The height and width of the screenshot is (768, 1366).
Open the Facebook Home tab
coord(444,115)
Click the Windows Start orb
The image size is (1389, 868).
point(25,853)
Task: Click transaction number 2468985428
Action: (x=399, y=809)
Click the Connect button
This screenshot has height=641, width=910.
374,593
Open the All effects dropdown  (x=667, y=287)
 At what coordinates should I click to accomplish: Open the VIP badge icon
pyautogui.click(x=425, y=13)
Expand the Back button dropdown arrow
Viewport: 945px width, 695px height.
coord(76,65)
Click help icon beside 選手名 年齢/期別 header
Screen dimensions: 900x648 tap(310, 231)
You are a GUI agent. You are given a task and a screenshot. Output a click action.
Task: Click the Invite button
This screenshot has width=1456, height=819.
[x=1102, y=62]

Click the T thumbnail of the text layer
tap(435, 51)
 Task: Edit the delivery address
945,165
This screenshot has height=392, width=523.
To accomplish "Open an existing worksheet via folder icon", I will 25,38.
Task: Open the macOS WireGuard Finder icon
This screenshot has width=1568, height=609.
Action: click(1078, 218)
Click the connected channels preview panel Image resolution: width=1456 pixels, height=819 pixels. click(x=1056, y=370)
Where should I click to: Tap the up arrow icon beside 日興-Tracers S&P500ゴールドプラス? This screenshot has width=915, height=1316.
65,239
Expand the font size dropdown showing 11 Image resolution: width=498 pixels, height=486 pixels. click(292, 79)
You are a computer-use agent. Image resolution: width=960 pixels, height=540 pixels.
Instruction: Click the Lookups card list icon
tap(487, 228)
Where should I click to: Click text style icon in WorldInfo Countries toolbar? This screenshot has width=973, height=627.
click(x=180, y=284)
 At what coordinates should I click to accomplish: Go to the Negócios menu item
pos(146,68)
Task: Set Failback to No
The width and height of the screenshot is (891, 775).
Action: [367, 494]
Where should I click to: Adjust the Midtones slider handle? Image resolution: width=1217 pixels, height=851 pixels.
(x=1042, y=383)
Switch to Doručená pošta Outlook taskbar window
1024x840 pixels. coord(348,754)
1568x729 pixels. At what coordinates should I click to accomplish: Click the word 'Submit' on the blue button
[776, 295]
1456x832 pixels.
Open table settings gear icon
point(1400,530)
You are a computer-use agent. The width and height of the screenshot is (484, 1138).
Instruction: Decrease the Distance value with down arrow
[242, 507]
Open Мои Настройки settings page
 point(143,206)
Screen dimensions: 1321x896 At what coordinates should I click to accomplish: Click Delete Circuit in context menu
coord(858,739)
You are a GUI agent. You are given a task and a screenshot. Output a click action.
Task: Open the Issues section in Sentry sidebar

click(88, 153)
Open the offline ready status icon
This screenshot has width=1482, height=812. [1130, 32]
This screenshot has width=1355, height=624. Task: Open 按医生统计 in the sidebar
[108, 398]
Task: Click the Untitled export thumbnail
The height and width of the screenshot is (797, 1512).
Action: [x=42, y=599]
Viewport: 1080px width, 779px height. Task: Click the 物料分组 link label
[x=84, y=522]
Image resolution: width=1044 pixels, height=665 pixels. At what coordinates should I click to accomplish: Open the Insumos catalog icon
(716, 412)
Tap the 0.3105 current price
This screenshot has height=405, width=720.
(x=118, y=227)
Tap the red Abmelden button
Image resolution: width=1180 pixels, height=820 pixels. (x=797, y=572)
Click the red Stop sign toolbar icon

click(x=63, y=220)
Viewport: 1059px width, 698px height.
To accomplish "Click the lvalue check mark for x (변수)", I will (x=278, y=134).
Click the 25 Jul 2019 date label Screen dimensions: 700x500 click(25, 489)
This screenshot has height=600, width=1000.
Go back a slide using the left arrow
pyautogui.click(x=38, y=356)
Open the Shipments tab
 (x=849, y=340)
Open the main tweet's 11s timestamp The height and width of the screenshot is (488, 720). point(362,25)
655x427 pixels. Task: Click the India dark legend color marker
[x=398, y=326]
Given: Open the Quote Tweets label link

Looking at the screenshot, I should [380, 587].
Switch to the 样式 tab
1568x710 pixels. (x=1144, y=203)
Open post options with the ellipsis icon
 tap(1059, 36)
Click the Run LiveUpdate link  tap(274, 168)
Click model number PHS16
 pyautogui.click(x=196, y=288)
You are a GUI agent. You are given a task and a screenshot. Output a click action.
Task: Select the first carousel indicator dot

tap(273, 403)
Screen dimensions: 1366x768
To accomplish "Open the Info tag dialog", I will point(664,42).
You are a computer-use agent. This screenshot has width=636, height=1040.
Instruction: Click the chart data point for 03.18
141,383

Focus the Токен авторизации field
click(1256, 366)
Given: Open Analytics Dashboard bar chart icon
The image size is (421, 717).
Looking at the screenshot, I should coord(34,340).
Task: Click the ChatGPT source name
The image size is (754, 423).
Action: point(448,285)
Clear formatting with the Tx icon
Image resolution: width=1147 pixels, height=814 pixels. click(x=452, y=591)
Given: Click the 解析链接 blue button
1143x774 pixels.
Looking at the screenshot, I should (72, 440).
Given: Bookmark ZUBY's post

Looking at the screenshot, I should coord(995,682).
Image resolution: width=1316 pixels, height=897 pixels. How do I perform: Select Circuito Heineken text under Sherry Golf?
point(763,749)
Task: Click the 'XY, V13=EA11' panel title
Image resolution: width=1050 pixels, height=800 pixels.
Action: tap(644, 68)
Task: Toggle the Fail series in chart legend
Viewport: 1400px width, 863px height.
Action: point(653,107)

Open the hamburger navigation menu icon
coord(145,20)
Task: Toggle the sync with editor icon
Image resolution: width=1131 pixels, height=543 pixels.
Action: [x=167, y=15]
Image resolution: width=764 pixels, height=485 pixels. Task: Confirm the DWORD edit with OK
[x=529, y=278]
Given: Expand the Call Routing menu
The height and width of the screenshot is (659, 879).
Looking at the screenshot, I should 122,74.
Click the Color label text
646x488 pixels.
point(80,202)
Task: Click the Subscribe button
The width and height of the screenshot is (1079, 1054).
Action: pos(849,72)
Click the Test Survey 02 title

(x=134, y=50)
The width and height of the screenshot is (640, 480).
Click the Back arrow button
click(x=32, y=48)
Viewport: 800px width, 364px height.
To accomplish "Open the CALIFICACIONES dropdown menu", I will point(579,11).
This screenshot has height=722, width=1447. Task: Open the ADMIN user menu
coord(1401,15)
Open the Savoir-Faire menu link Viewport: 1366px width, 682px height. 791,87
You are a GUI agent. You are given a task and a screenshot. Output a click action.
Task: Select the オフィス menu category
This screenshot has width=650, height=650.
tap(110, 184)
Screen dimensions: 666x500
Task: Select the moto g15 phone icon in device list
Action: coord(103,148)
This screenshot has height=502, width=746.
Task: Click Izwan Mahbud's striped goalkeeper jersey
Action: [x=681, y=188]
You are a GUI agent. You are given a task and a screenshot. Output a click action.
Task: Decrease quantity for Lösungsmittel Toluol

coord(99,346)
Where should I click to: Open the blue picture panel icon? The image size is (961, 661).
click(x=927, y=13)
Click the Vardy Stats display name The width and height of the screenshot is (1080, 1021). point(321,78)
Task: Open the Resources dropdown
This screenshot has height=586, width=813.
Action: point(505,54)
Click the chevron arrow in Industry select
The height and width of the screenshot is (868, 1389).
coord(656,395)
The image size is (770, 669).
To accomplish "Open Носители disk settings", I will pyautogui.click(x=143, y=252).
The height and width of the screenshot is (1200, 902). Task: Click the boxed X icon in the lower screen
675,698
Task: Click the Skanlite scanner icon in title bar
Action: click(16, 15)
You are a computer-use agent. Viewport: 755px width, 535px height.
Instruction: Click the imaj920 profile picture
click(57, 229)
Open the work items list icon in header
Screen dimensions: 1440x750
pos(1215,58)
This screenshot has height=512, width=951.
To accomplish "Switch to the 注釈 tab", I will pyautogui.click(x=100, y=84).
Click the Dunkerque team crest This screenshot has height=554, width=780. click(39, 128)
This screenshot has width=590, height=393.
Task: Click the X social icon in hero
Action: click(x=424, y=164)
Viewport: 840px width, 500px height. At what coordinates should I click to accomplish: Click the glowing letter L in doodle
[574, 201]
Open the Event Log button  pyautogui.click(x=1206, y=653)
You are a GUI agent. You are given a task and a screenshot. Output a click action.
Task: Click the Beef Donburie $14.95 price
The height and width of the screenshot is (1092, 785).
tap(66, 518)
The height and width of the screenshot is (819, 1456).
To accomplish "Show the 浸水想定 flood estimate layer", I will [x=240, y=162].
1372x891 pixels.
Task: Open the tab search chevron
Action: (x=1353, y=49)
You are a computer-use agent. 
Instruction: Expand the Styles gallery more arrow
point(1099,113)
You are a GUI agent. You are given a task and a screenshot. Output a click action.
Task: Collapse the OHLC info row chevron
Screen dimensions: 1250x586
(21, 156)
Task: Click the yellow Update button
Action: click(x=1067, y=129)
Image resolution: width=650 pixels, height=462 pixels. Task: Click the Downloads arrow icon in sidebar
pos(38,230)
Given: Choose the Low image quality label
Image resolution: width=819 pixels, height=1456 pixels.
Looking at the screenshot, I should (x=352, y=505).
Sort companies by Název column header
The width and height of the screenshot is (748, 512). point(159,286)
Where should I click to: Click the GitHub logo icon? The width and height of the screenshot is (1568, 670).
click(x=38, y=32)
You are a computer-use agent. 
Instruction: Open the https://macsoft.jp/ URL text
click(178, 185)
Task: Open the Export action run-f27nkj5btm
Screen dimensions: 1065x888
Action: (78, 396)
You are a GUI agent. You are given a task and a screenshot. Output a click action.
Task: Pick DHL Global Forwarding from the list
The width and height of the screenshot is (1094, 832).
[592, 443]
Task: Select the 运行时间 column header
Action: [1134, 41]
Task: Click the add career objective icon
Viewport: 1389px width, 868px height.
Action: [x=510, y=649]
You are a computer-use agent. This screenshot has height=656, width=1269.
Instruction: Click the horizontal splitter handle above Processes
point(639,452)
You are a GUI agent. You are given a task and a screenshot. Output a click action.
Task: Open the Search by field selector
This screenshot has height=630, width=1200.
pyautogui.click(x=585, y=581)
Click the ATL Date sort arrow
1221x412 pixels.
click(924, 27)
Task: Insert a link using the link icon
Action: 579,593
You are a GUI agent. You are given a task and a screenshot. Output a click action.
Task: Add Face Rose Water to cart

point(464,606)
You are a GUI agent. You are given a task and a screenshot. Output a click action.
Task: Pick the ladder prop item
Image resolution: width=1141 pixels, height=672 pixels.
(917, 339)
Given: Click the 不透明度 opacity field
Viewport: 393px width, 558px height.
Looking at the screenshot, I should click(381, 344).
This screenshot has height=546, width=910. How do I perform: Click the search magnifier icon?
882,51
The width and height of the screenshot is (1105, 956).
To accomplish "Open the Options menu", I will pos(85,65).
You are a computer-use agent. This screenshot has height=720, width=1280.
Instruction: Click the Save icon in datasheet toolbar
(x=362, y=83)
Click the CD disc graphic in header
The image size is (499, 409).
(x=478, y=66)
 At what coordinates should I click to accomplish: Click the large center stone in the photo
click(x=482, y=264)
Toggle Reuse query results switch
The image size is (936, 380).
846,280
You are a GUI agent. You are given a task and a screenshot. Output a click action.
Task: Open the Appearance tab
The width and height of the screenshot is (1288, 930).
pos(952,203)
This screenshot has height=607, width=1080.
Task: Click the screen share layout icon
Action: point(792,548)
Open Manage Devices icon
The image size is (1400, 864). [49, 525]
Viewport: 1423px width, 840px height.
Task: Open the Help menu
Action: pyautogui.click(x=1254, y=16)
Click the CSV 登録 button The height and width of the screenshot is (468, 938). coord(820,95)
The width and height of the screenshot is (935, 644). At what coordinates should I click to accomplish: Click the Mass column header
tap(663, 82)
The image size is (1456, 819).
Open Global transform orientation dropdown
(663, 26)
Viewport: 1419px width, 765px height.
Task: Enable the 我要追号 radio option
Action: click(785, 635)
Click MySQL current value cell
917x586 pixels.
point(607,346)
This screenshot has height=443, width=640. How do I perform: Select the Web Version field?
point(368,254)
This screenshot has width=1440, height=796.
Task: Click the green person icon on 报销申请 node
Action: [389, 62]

= = =

_PROBLEM REQUIREMENTS_. Rewrite the stretch of items from the line containing "Task: Open the macOS WireGuard Finder icon" through the line containing "[x=84, y=522]", replacing "sidebar" with "navigation panel" and leaving everything else unchanged.

_OUTPUT FOR THIS EXERCISE_.
Task: Open the macOS WireGuard Finder icon
This screenshot has width=1568, height=609.
Action: click(1078, 218)
Click the connected channels preview panel Image resolution: width=1456 pixels, height=819 pixels. click(x=1056, y=370)
Where should I click to: Tap the up arrow icon beside 日興-Tracers S&P500ゴールドプラス? This screenshot has width=915, height=1316.
65,239
Expand the font size dropdown showing 11 Image resolution: width=498 pixels, height=486 pixels. click(292, 79)
You are a computer-use agent. Image resolution: width=960 pixels, height=540 pixels.
Instruction: Click the Lookups card list icon
tap(487, 228)
Where should I click to: Click text style icon in WorldInfo Countries toolbar? This screenshot has width=973, height=627.
click(x=180, y=284)
 At what coordinates should I click to accomplish: Go to the Negócios menu item
pos(146,68)
Task: Set Failback to No
The width and height of the screenshot is (891, 775).
Action: [367, 494]
Where should I click to: Adjust the Midtones slider handle? Image resolution: width=1217 pixels, height=851 pixels.
(x=1042, y=383)
Switch to Doručená pošta Outlook taskbar window
1024x840 pixels. coord(348,754)
1568x729 pixels. At what coordinates should I click to accomplish: Click the word 'Submit' on the blue button
[776, 295]
1456x832 pixels.
Open table settings gear icon
point(1400,530)
You are a computer-use agent. The width and height of the screenshot is (484, 1138).
Instruction: Decrease the Distance value with down arrow
[242, 507]
Open Мои Настройки settings page
 point(143,206)
Screen dimensions: 1321x896 At what coordinates should I click to accomplish: Click Delete Circuit in context menu
coord(858,739)
You are a GUI agent. You are given a task and a screenshot. Output a click action.
Task: Open the Issues section in Sentry navigation panel

click(88, 153)
Open the offline ready status icon
This screenshot has width=1482, height=812. [1130, 32]
This screenshot has width=1355, height=624. Task: Open 按医生统计 in the navigation panel
[108, 398]
Task: Click the Untitled export thumbnail
The height and width of the screenshot is (797, 1512).
Action: [x=42, y=599]
Viewport: 1080px width, 779px height. Task: Click the 物料分组 link label
[x=84, y=522]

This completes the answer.